3. Stakeholder capitalism and the risk of mangerialism. "The solution to many problems with capitalism is more shareholder oversight and more managerial accountability, not less."  

A brilliant piece by London Business School Professor Alex Edmans, whose insights are so valuable because he engages seriously with the ideas of Friedman, as well as Jensen and Meckling. (BTW Alex is no Friedmanite, but rather a refreshingly non-ideological proponent stakeholder capitalism).


4. Heads I win; tails... well I still come out on top. Chipotle's pay more than doubled to $38 million during the pandemic.  Sales decreased, costs increased, but the company's board amended his incentive plan to pretend COVID never happened.  A pretty remarkable case of moving the exec comp goalposts. And then some wonder why most people don't feel capitalims is working for them.

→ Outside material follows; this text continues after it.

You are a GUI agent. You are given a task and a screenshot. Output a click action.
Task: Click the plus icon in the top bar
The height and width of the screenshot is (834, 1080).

Chipotle CEO’s Pay Increased 137 Percent to $38 Million in 2020
Because of Chipotle’s COVID performance, the company rewarded CEO Brian Niccol with $38 million in compensation in 2020—a 137 percent increase year-over-year. In a letter to shareholders, Chipotle’s compensation committee said leadership’s pay structure was determined prior to COVID and that achie…

5. The end of an era of good feelings? After increasing to near 50% during the early months of the pandemic, the percentage of employees who strongly agree that their organization cares about their wellbeing has eroded, losing 13 percentage points since last spring.   I reckon we'll erode our way back to pre-pandemic  levels in the next year or so, but hope to be proven wrong.

10 Wellbeing Practices to Guide Leaders
Leaders of organizations need to take proactive steps to preserve the wellbeing of their employees as in-person work slowly returns.